Verizon Wireless, the nation’s second-largest carrier, is currently offering one such effort, a trivia contest, to half its 36 million subscribers.
“This hotel heiress can be seen on everyone’s TV. . . . What’s her first name?” asks one question sent out as a text message to the cell phone screens of Verizon subscribers.
The answer Paris (Hilton) is easy. And that’s the point.
Easy-to-answer questions elicit more responses. More responses means more people learning to type words on a cell phone’s tiny keypad an alien concept for most Americans over the age of 25.
“We have to make every message perfect,” says Alex Campbell, 27, who co-founded Vibes with Mr. Philbin. “It has to be entertaining. It can’t be 'Sorry, you’re wrong. Goodbye.' ”
Mr. Philbin and his colleagues must tread carefully: Messages meant to intrigue can just as easily irritate busy consumers.
But at 10 cents per text message, New Jersey-based Verizon and other wireless carriers are willing to take that risk. So, they’re peppering subscribers with text messages on everything from scavenger hunts to opinion polls at sporting events.
Vibes and a handful of other wireless advertising agencies cater to this highly specialized niche. The Evanston agency has run about 200 campaigns over the past 18 months, and generated just under $1 million in revenues in 2003.
New York-based Upoc Inc., a 30-employee agency, has signed up 1 million people to share text messages. Members of one subgroup, New York Celebrity Sightings, alert each other when a celebrity like Harrison Ford is spotted in Union Square.
New source of revenue
Carriers are counting on data services, such as text, camera and instant messaging, as incremental revenue that can help offset the increasingly tight margins for basic cell phone service.
“This is a highly profitable business,” says Linda Barrabee, senior analyst at Boston’s Yankee Group, a market research firm. “It’s very cheap to deliver,” since it runs on existing cellular telephone networks, which have vast unused capacity.
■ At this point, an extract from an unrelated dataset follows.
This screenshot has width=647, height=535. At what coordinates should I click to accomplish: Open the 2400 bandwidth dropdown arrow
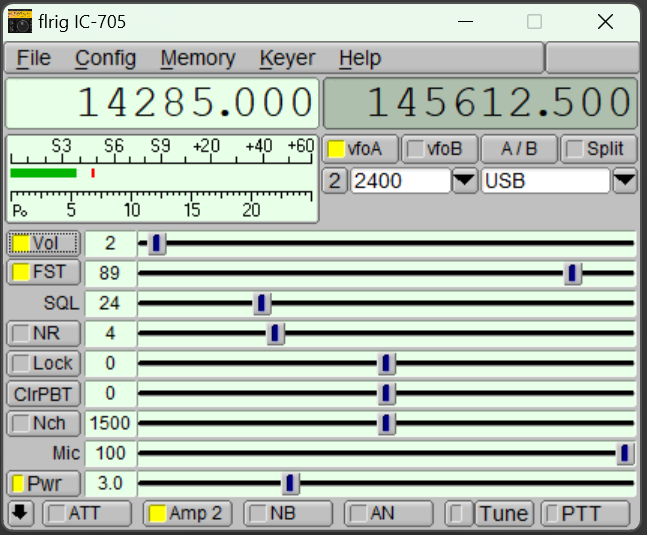(465, 181)
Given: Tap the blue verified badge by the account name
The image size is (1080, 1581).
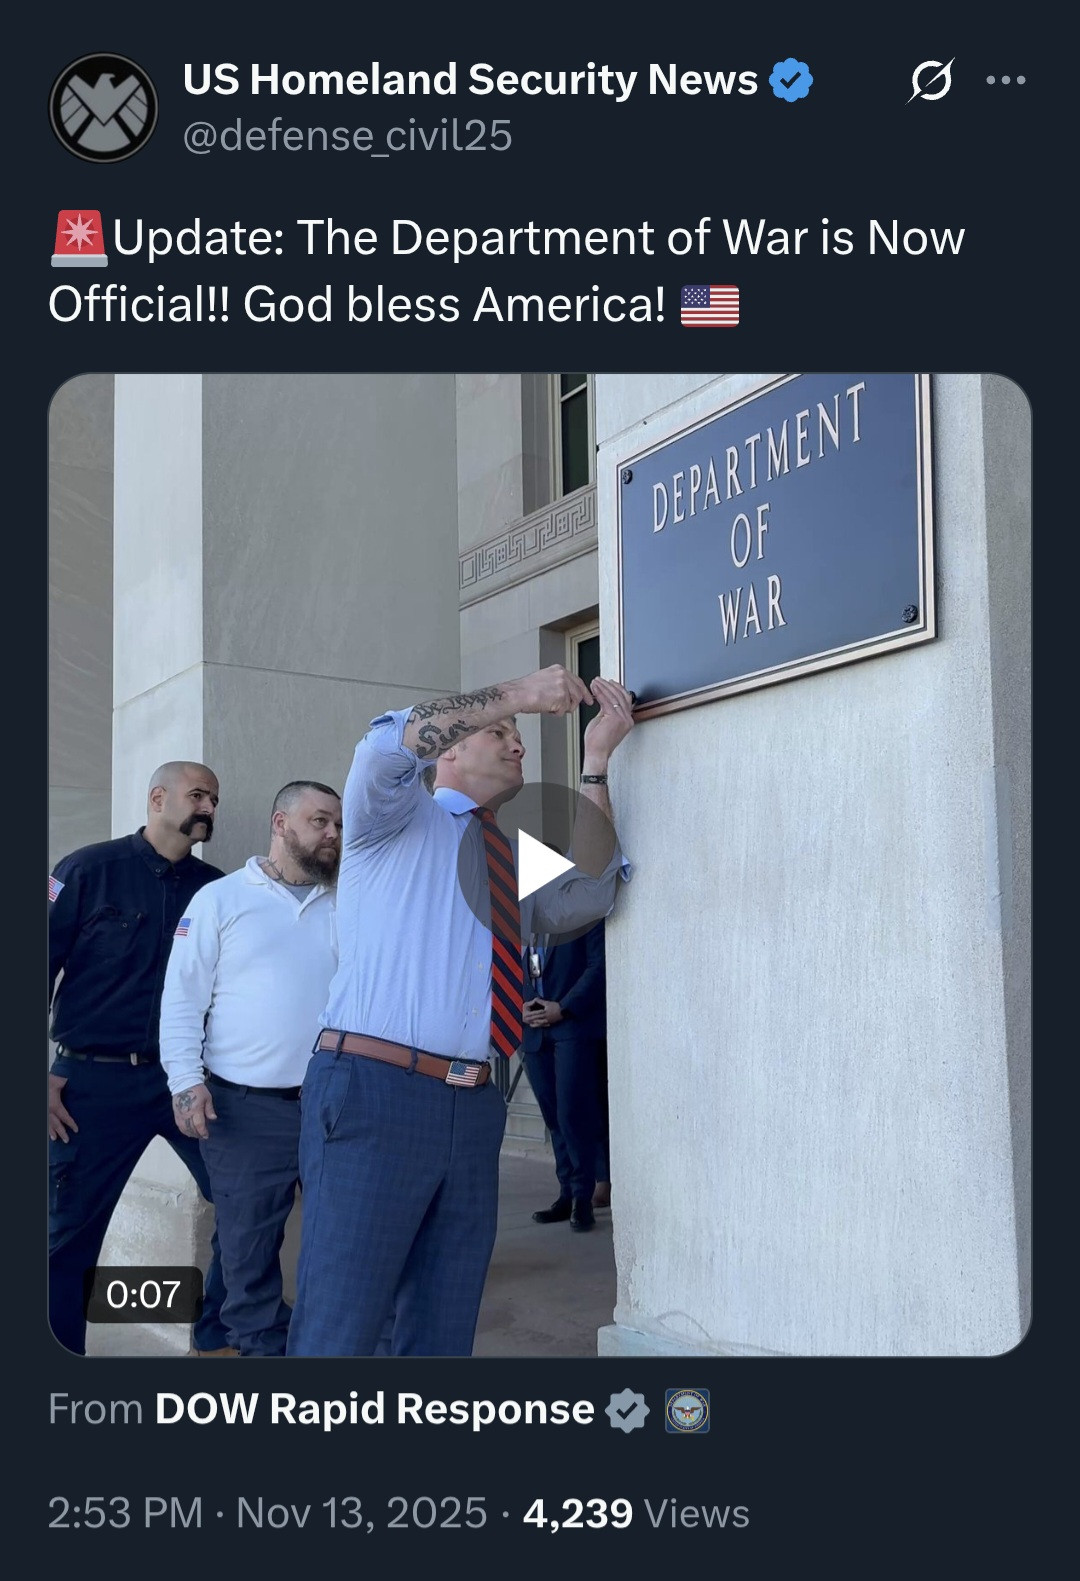Looking at the screenshot, I should pos(791,81).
While text messaging has been popular in Europe for years, American consumers have been late to the party. The service only began to attract large numbers of users in the United States in mid-2002, when the nation’s wireless carriers hammered out agreements that enable users on different networks to trade messages.
Boosting users, market
From 2002 to 2003, the number of active users doubled to 31.5 million, while revenues generated from text messaging in the U.S. increased fourfold, to $995 million, according to Yankee Group estimates. This market is projected to grow to $2.4 billion by 2007.
“Everyone industrywide has understood that text messaging is going to be important in the business,” says Michael McCann, Midwest regional director of marketing at U.S. Cellular Corp., a wireless carrier based in Chicago. “It appeals to the youth segment, and that’s very important to our business.”
This segment tends to adopt new technology before their parents, and sending text messages from one cell phone to another is the digital equivalent of passing a note in class to a friend.
Nearly half the 1,000 18-to-24 year-olds surveyed say they use their text messaging at least once a month, according to Yankee Group, compared with 13% of older adults. What’s more, nearly three-quarters of adults surveyed weren’t aware that this service exists on their cell phones.
One problem is that text messaging isn’t easy to find, or use, on many handsets. Users have to triple-tap hit some keys three times to get the correct letter.
“For me, it’s easier to call somebody,” concedes Richard DeRoche, 40, a technology consultant and sporadic user of the service.
That’s why carriers like Vibes’ proselytizing efforts. The agency’s more complex games generate more than 70 text messages per user.
“This is a chance to get in and see what text messaging is all about,” says Nikki Learakos, Verizon Wireless’ product manager for the Midwest.